Configuration¶
Reference for environment variables and configuration values.
Ollama¶
| Environment Variable | Default | Description |
|---|---|---|
OLLAMA_HOST |
http://localhost:11434 |
Ollama server URL |
Can also be overridden with the --ollama-host CLI option.
CLI¶
| Environment Variable | Default | Description |
|---|---|---|
BSLLMNER2_DEBUG |
false |
Debug mode (enabled with true/1/yes/on) |
Can also be enabled with the --debug CLI option.
Directories¶
| Environment Variable | Default | Description |
|---|---|---|
BSLLMNER2_RESULT_DIR |
$PWD/bsllmner2-results |
Root directory for extract/select result files |
BSLLMNER2_TMP_DIR |
$TMPDIR/bsllmner2-$UID |
Temporary directory for progress files |
Cache¶
| Environment Variable | Default | Description |
|---|---|---|
BSLLMNER2_INDEX_CACHE_DIR |
ontology/index_cache |
Ontology index cache directory |
Metrics¶
| Environment Variable | Default | Description |
|---|---|---|
BSLLMNER2_CONTAINER_NAME |
bsllmner-mk2-ollama |
Docker container name for metrics collection |
Ollama Performance Tuning (Docker Compose)¶
Configured in the ollama service of compose.yml / compose.front.yml.
| Environment Variable | Value | Description |
|---|---|---|
OLLAMA_HOST |
0.0.0.0:11434 |
In-container bind address |
OLLAMA_KV_CACHE_TYPE |
q8_0 |
KV cache quantization type |
OLLAMA_FLASH_ATTENTION |
1 |
Enable Flash Attention |
OLLAMA_NUM_PARALLEL |
16 |
Parallel inference threads |
OLLAMA_MAX_QUEUE |
1024 |
Maximum queue size |
CUDA_VISIBLE_DEVICES |
0,1 |
GPU devices to use |
OLLAMA_SCHED_SPREAD |
1 |
Spread inference load across GPUs |
num_ctx and Ollama >= 0.15.5¶
Ollama 0.15.5 introduced tiered default context lengths based on available VRAM:
| VRAM | Default num_ctx |
|---|---|
| < 24 GB | 4,096 |
| 24-48 GB | 32,768 |
| >= 48 GB | 262,144 |
When num_ctx is not explicitly specified, Ollama auto-selects a value from the table above. On high-VRAM GPUs (e.g., RTX 6000 Ada with 48 GB), this results in a very large context length. Combined with OLLAMA_NUM_PARALLEL, the KV cache allocation (num_ctx * NUM_PARALLEL) can exhaust VRAM and severely degrade throughput.

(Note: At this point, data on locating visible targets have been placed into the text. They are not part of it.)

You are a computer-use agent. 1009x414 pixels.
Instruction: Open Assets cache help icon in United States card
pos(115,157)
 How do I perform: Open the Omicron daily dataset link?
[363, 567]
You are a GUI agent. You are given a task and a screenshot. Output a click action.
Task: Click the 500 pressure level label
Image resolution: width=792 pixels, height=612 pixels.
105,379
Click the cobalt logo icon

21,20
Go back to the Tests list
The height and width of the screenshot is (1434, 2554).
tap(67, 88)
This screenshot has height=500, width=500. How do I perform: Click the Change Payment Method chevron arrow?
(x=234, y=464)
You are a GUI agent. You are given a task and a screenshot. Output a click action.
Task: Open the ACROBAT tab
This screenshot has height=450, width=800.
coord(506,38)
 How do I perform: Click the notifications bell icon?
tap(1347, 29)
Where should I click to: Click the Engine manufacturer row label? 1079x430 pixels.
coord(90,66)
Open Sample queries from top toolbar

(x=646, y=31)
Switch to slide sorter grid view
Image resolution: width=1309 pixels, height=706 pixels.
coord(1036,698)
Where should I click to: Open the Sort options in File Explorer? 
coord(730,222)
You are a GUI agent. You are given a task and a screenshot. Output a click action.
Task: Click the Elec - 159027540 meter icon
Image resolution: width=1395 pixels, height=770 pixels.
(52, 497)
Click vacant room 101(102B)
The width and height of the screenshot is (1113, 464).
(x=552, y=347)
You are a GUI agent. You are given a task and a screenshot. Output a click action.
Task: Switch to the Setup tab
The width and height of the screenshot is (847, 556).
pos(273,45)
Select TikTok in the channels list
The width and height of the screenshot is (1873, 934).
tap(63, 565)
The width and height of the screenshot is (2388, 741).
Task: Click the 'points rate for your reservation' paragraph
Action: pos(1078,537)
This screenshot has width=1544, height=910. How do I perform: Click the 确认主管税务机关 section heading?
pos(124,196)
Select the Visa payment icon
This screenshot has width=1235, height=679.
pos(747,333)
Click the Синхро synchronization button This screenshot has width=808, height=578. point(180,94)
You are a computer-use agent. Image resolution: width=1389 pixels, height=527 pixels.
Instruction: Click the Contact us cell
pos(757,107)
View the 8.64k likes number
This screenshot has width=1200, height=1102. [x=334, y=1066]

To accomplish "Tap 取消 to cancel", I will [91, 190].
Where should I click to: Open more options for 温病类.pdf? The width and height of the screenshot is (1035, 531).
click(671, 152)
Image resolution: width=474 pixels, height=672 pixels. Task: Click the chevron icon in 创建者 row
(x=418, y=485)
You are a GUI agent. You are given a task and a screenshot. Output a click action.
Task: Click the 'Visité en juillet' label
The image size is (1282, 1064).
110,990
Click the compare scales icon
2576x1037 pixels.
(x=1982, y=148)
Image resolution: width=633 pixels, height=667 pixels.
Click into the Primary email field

Always specify --num-ctx explicitly to avoid this issue. A value of 4096 is sufficient for typical BioSample NER workloads.
References:
- Ollama FAQ: KV cache
- Ollama FAQ: Flash Attention
- Tiered context length can exhaust VRAM (GitHub #14116)
- New default context lengths will break (GitHub #14073)
Slurm Configuration¶
init-slurm.sh generates a Slurm job script. For details, see NIG Slurm - Generate slurm.sh.
Deprecated¶
The Backend API and Frontend are not actively maintained. The environment variables below are kept for reference only and may be removed in a future release.
Backend API Environment Variables¶
Loaded by get_config() in bsllmner2/config.py.
| Environment Variable | Default | Description |
|---|---|---|
BSLLMNER2_API_HOST |
127.0.0.1 |
API server bind address |
BSLLMNER2_API_PORT |
8000 |
API server port |
BSLLMNER2_API_URL_PREFIX |
"" (empty) |
FastAPI root_path (for reverse proxy) |
Frontend Environment Variables¶
Referenced in front/vite.config.ts. Embedded at build time via Vite's define.
| Environment Variable | Default | Description |
|---|---|---|
BSLLMNER2_FRONT_HOST |
0.0.0.0 |
Dev server bind address |
BSLLMNER2_FRONT_PORT |
3000 |
Dev server port |
BSLLMNER2_FRONT_EXTERNAL_URL |
http://localhost:3000 |
Frontend URL as seen by the browser |
BSLLMNER2_API_INTERNAL_URL |
http://bsllmner-mk2-api:8000 |
Inter-container API URL (for Vite proxy) |
BSLLMNER2_OLLAMA_URL |
http://bsllmner-mk2-ollama:11434 |
Inter-container Ollama URL (for Vite proxy) |
BSLLMNER2_FRONT_BASE |
/ |
Vite base path |
Vite Proxy Configuration¶
The dev server proxies the following paths to internal URLs:
| Path | Forwarded To |
|---|---|
/api |
BSLLMNER2_API_INTERNAL_URL |
/ollama |
BSLLMNER2_OLLAMA_URL |